本当に慣れてくると何も思わずに自然と盾を出せるらしいが、今のぼくにはまだ心の声で唱えることで何を出すのかイメージする必要がある。
「なかなか良い盾だね。しっかりと練習しているようだ」
「はい」
「基本の守護魔法は大丈夫なようだ。
後は鉄よりも固い素材の盾を作ったり、より多くの数の盾を生成できるようになると良いが、それは私が教えれることではないから自己鍛錬あるのみだよ」
「頑張ります」
「じゃぁ、放出魔法を教えよう。
放出魔法の基本は守護魔法のように物質を想像しそれを空間に固定した後、目標に向かって飛ばす魔法だ。
作り出す物は人それぞれ得意な物があって、魔力の質で違うと言われている。これは、放出魔法だけじゃなくて、ほかの魔法にも共通している部分ではある。
では、どうやって魔力の質を知るかわかるかい?」
「はい、魔質水晶の魔道具か魔水を使って調べます」
「よく勉強しているね、そのとおり。
じゃぁ、今から水晶の魔道具を持ってくるから待ってて」
「はい」
ちなみに、水晶と魔水では圧倒的に魔水の方が魔力の質を正確に調べることができるが、魔水は高濃度の魔力が蔓延している危険な地域やダンジョン内の水のことで、手に入れるのが非常に大変だ。

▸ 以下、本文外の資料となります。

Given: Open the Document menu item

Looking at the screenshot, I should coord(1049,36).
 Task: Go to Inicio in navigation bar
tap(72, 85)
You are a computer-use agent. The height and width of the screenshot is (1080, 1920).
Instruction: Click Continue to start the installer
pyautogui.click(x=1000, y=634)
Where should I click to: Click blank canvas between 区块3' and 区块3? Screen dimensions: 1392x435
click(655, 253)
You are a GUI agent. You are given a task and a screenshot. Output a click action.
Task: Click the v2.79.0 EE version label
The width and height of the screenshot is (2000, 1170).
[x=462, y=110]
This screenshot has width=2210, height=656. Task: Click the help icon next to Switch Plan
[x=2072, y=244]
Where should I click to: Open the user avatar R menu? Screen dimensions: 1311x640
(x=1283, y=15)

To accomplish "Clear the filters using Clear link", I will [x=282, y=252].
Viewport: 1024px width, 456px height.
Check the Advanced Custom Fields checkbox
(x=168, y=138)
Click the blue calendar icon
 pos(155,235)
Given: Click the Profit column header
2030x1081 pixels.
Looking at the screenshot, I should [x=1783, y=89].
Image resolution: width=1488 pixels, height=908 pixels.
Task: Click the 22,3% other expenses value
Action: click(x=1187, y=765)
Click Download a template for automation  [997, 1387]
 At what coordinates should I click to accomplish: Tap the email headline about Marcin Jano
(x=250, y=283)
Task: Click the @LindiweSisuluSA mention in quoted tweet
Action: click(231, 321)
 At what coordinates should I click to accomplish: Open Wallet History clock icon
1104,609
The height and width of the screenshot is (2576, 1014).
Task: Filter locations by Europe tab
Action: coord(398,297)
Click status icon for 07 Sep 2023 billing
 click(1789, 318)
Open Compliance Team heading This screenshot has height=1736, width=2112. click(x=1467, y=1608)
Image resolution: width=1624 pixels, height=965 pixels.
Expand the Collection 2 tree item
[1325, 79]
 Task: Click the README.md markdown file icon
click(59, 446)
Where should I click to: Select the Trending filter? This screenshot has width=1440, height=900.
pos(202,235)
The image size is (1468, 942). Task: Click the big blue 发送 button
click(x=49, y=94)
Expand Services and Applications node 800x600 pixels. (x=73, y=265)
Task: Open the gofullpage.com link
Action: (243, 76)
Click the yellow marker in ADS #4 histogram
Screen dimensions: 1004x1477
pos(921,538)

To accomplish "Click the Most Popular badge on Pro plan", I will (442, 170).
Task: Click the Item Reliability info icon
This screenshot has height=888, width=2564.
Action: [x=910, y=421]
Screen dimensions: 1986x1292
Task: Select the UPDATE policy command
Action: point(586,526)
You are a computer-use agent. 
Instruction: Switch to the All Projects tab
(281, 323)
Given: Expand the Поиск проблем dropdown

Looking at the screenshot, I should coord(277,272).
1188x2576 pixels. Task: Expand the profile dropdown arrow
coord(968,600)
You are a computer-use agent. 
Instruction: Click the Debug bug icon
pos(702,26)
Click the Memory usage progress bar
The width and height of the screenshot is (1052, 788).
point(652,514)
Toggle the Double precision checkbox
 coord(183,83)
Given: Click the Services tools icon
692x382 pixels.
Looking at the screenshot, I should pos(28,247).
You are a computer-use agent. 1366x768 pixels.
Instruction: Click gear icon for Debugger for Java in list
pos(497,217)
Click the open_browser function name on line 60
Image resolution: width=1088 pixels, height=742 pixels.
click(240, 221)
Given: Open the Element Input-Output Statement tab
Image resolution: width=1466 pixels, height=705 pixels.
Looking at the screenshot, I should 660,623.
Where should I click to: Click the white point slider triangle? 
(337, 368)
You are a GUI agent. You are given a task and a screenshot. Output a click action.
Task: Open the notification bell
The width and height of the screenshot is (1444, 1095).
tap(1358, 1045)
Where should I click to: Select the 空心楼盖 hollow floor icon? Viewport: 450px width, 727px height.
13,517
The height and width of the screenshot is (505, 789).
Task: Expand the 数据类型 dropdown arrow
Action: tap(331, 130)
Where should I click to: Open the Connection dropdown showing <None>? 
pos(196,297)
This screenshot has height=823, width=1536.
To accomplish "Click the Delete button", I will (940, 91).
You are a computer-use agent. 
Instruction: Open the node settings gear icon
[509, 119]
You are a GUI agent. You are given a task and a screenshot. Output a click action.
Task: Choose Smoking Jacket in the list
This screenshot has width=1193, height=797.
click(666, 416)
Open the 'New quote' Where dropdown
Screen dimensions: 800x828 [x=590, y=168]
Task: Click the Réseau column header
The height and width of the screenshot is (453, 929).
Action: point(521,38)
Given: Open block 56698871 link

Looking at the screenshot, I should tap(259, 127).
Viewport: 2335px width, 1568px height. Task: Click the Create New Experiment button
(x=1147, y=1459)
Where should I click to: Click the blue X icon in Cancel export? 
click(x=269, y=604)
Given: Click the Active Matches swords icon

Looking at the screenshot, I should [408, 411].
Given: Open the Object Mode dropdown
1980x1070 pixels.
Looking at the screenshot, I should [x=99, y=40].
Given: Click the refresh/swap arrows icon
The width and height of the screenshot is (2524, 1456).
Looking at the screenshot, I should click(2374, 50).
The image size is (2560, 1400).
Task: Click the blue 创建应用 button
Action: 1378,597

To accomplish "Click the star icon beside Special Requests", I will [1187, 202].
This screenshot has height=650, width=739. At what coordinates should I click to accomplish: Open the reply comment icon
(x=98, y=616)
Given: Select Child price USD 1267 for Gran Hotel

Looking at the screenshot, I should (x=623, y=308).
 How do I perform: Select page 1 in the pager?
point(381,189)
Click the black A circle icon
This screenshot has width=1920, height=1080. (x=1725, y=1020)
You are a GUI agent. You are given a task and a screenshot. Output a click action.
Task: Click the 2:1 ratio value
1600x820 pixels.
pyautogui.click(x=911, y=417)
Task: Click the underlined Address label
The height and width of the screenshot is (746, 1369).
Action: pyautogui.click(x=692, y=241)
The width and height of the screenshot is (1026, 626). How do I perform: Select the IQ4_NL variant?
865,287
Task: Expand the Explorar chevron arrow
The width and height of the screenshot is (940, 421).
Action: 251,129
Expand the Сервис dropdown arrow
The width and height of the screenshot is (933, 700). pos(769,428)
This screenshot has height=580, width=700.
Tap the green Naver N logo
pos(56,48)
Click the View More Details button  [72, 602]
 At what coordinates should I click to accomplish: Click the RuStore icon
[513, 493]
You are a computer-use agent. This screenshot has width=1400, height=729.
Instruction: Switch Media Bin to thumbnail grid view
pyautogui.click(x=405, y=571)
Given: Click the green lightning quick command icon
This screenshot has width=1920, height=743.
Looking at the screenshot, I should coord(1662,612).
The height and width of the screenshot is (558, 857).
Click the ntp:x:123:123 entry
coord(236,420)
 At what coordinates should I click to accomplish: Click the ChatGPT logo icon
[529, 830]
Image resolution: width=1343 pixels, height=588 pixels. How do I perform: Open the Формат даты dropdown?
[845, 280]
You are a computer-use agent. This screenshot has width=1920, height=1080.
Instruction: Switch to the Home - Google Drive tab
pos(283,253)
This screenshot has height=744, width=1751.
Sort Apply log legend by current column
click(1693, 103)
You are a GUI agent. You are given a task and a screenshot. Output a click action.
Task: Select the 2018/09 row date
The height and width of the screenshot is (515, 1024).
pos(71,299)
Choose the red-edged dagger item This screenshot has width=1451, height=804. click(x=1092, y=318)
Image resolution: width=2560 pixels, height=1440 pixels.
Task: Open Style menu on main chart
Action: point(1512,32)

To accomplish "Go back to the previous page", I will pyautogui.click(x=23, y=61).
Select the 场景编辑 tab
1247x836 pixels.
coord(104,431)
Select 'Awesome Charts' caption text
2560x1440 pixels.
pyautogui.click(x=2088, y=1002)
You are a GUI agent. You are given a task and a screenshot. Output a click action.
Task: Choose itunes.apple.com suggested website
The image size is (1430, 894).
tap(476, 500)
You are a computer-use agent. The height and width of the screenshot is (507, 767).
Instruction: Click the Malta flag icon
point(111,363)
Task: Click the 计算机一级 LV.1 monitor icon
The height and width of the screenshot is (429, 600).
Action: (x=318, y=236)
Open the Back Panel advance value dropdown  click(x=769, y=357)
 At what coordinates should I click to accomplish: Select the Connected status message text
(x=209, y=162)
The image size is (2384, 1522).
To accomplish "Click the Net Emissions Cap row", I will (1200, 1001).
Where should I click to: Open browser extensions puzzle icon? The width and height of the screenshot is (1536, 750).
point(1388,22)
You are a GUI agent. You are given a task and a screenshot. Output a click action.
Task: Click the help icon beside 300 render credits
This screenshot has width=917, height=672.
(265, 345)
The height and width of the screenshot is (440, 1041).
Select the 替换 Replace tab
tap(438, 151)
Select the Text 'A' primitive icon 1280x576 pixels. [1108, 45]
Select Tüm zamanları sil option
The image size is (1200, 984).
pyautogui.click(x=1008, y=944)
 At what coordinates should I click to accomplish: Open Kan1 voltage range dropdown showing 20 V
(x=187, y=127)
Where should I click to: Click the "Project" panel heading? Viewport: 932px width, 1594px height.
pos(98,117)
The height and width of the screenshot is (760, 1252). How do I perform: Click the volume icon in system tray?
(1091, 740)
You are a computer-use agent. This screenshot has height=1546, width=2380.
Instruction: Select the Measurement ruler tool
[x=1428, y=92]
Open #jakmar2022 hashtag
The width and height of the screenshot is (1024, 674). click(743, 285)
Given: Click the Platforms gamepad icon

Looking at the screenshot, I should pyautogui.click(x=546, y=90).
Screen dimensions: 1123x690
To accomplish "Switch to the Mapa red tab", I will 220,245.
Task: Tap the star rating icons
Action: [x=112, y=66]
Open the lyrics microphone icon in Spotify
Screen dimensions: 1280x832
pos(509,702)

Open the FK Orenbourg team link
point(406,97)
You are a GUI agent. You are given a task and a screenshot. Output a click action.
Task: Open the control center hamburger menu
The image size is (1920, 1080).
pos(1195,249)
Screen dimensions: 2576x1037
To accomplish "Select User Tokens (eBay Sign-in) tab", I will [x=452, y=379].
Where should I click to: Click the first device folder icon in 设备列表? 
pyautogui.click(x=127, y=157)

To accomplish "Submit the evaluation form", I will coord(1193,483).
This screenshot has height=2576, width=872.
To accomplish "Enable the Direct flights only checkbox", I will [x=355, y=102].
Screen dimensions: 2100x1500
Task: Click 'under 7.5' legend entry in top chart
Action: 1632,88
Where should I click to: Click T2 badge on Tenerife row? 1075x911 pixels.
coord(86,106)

さらに、数日でただの水になってしまうため、使い勝手がとても悪いため高位の魔法使いを目指す者くらいしか使わない。
一方水晶は魔道具の一種で、あらかじめ決められた性質に当てはまる魔力を観測すると、色が変わる仕組みになっていて、高性能なものになればなるほど多くの種類の魔力を測定できる。
*
「お待たせ、それじゃぁ図ろうか、この水晶はなかなかの性能で、基本5性質の他に、雷と鉱石の性質まで図ることができる優れものさ」
基本5性質とは火、土、水、風、氷の性質のことを言う。これは、もっとも測定しやすいとされる魔力の性質で、これ以外の性質の魔力を図れる水晶は値段が格段に上がる。
≪沢山の杖を見たときに薄々思っていたけど、パレス先生はかなりのお金持ちだな≫
「レオン君、水晶に手をかざして魔力を流して」
「はい」
ぼくはそう言うと、魔質水晶に魔力を流した。すると、水晶の色が黄色に変化した。
「そうか、君は雷の性質の魔力を持っているみたいだね。これはなかなか珍しいが、さすがマルク家といったところだね」
マルク家の人間の魔力の性質は雷になることが多く、これはマルク家の祖先とされるゲビィターから続いていると言われている。
「ではさっそく放出魔法を開始しようか、まずは魔力を空間に固定する練習から始めよう。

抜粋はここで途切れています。